In the absence of clear provision to the contrary, the presumption must be that the Security Council intended States . . . to contribute towards the maintenance of security . . . while complying with their obligations under international human rights law. (Para 105)

The upshot was that there was no question of the UNSCRs displacing the UK’s obligations under Article 5 as the UK was not operating within the mandate of the UNSCRs because (i) they gave no authority for detention beyond 96 hours, and (ii) the detention policy violated international human rights law.

The role of international humanitarian law (IHL)

Leggatt J reached two important conclusions on IHL. First, he found that IHL provided no legal basis for the detention of SM. Second, he found that IHL did not displace Article 5 as lex specialis.

Rejecting the arguments of some academics, Leggatt J refused to accept that Common Article 3 of the Geneva Conventions or Additional Protocol II provide a legal power to detain, but rather found that these provisions “guarantee a minimum level of humanitarian treatment for people who are in fact detained during a non-international armed conflict” (para 251).

On the question of IHL as lex specialis, Leggatt J commented (obiter, since the question did not need to be decided given his conclusion that there was no basis for the detention in IHL) that:

At least arguably . . . the only way in which the European Court or a national court required to apply Convention rights can hold that IHL prevails over Article 5 is by applying the provisions for derogation contained in the Convention itself, and not by invoking the principle of lex specialis(Para 284)

The “act of state” defence

In relation to the claim under Afghan law, Leggatt J concluded that this was indeed barred by the defence that the detention of SM was an “act of state”, finding that the doctrine operated analogously to the conflict of laws rule. He explained that UK detention policy and practice in Afghanistan:

. . . can be reviewed by the English courts in accordance with established principles of public law. But if and insofar as acts done in Afghanistan by agents of the UK state in carrying out its policy infringe Afghan domestic law, that in my opinion is a matter for which redress must be sought in the courts of Afghanistan. It is not the business of the English courts to enforce against the UK state rights of foreign nationals arising under Afghan law for acts done on the authority of the UK government abroad, where to do so would undercut the policy of the executive arm of the UK state in conducting foreign military operations.  (Para 396)

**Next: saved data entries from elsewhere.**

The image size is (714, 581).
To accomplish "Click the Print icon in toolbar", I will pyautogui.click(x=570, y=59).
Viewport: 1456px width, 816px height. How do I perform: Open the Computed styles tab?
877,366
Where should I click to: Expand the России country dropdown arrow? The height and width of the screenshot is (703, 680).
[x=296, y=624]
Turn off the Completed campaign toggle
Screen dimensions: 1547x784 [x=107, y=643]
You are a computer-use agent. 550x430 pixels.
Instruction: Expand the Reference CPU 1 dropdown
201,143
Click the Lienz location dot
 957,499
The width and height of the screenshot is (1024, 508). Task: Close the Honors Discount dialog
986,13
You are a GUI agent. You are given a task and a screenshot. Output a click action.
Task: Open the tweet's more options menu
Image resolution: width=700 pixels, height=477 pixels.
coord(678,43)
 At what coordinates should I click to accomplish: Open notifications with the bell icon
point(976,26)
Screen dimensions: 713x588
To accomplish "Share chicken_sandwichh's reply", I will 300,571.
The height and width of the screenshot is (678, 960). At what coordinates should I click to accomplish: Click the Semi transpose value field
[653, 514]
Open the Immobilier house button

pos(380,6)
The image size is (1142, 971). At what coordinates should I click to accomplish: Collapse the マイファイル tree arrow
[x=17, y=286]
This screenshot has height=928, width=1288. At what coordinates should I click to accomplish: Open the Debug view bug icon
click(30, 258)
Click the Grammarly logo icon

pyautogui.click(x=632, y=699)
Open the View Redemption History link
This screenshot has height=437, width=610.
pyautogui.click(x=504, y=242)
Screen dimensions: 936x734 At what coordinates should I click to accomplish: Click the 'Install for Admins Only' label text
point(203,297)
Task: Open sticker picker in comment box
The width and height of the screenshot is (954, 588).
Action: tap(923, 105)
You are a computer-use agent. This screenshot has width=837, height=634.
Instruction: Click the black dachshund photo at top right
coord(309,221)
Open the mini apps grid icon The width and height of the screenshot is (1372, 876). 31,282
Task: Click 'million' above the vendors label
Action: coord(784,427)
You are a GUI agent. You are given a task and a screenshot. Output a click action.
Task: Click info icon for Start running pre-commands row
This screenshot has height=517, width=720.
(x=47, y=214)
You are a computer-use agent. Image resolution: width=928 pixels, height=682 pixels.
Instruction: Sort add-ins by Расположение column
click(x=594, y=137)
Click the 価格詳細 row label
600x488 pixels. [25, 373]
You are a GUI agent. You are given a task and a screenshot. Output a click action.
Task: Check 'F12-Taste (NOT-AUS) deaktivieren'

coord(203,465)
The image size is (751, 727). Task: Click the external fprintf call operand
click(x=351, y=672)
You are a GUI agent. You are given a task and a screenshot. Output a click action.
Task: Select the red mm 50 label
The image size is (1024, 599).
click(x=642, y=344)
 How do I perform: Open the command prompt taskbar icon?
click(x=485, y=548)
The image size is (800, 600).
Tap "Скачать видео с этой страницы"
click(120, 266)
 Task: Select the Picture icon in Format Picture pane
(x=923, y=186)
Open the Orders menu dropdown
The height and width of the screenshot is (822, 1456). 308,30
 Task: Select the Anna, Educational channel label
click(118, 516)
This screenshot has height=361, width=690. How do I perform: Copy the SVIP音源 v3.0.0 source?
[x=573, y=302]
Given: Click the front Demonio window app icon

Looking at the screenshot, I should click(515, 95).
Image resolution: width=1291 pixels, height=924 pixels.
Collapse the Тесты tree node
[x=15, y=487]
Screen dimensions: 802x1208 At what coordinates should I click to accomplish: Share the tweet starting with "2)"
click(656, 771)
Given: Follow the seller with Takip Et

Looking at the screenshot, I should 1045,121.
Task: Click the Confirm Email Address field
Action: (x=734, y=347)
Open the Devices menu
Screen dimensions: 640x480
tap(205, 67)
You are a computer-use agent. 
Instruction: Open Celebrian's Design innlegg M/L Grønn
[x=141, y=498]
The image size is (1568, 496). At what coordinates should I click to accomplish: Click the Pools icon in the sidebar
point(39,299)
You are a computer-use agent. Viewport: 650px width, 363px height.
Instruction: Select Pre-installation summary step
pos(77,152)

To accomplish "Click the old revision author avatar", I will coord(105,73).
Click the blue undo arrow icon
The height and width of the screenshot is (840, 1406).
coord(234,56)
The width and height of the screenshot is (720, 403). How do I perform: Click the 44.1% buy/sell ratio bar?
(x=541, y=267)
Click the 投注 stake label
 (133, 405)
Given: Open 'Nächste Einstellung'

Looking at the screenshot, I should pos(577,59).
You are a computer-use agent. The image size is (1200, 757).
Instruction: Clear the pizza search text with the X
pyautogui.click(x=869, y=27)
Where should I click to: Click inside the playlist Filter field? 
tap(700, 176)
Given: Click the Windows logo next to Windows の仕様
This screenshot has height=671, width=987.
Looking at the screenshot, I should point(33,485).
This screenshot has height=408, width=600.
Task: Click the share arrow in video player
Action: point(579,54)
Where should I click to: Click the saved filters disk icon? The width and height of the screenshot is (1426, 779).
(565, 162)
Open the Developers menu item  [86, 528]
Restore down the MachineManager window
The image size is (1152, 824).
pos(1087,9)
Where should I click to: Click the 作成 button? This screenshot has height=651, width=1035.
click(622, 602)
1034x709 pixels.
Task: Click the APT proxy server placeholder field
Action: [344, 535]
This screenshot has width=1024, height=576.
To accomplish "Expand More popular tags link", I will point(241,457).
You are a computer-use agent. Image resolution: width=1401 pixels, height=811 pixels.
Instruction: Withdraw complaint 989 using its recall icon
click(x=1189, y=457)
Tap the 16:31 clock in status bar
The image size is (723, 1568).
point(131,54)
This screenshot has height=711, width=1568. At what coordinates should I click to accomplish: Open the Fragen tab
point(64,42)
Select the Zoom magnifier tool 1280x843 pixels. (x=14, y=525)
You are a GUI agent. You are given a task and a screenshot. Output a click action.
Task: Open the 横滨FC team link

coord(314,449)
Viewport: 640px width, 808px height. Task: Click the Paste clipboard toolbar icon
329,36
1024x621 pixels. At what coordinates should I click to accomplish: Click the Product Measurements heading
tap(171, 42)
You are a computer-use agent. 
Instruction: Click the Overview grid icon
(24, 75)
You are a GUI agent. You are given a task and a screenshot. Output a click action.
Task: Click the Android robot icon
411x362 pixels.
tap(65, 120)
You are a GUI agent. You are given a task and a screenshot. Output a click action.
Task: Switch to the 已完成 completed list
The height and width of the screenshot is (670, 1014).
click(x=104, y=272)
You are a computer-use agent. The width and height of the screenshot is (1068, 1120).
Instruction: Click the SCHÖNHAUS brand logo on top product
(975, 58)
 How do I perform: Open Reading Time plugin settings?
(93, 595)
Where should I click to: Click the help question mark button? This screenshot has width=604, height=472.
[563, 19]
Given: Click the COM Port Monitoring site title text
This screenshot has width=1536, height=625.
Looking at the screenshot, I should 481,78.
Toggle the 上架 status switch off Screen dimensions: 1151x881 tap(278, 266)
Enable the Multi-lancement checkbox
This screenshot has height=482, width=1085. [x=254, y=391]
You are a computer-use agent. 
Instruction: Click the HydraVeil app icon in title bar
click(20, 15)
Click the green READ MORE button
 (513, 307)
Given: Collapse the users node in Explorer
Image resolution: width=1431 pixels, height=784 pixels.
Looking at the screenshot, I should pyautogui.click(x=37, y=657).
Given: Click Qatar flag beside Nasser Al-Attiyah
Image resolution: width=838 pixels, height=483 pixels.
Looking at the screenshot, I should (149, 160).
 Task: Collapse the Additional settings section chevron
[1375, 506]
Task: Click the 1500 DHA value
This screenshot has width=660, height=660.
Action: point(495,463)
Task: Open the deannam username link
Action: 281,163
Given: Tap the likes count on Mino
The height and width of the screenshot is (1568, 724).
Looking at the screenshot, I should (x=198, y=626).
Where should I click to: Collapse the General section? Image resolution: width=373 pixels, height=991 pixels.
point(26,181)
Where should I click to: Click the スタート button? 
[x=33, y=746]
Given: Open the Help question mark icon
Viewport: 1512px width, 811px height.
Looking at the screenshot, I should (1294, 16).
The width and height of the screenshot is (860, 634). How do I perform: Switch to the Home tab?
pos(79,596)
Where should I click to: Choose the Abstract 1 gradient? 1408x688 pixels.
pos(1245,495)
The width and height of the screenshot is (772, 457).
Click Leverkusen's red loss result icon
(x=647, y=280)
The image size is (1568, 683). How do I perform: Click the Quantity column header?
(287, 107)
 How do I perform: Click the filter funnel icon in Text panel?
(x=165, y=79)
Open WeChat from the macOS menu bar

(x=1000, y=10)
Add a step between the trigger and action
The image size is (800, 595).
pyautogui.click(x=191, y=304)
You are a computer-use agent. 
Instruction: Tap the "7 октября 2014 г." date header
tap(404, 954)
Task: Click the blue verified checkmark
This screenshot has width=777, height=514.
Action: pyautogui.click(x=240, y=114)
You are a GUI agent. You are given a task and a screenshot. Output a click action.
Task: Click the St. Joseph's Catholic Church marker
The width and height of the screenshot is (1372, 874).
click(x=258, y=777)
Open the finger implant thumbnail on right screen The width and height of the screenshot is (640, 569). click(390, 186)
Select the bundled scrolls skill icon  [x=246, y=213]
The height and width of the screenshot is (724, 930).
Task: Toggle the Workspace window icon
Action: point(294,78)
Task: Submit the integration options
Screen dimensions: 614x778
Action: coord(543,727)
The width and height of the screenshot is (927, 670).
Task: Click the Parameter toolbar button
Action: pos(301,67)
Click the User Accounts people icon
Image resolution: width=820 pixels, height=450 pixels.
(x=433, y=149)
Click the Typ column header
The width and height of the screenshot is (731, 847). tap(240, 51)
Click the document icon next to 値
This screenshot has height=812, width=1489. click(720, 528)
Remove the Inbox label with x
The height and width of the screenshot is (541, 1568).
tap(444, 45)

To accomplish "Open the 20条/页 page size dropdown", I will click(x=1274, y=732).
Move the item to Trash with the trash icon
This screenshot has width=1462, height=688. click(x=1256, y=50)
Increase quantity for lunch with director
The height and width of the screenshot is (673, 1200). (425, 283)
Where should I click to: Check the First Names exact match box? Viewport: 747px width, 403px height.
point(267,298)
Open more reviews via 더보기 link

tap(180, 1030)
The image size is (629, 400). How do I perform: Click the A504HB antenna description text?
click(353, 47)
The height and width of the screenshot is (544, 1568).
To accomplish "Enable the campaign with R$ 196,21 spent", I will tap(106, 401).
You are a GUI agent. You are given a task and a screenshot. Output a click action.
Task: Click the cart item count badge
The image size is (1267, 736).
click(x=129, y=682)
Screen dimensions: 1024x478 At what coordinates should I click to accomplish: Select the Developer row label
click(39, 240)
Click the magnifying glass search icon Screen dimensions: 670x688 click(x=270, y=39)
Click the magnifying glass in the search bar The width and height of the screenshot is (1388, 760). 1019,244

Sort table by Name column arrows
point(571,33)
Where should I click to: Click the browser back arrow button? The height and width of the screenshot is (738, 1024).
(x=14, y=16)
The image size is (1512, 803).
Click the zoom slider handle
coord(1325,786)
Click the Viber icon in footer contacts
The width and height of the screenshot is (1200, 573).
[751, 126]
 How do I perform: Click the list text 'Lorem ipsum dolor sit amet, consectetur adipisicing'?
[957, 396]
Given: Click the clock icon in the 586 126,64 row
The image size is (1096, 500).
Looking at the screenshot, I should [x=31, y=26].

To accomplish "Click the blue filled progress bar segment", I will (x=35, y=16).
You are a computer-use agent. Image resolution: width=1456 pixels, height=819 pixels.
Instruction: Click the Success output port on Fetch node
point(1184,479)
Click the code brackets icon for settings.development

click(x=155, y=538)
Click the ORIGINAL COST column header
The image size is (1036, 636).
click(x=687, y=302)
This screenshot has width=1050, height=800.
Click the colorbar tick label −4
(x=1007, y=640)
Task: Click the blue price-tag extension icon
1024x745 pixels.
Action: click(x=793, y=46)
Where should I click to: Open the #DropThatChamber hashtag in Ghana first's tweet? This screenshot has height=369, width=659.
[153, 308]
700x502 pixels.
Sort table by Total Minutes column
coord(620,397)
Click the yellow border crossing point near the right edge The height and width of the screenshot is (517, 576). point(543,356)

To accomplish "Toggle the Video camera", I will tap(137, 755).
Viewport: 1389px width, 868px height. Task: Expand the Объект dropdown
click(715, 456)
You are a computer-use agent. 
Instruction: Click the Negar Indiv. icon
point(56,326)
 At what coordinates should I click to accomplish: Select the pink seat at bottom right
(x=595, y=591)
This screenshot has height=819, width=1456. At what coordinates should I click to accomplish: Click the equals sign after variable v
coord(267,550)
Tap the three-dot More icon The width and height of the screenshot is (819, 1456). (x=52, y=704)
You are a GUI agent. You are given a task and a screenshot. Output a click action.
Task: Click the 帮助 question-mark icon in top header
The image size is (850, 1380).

Because Leggatt J saw the act of state doctrine as a rule of comity, rather than a rule of non-justiciability, the logic behind the doctrine only applies where the lawfulness of an act falls to be determined in accordance with a foreign source of law. Therefore, it did not apply in relation to the claim under the Human Rights Act, which was a claim in English law.

Conclusion

In holding that SM had an “enforceable right” to compensation, Leggatt J noted that this:

. . . will not come as a surprise to the MOD which formed the view at an early stage that there was no legal basis on which UK armed forces could detain individuals in Afghanistan for longer than the maximum period of 96 hours authorised by ISAF. (Para 6 (xi))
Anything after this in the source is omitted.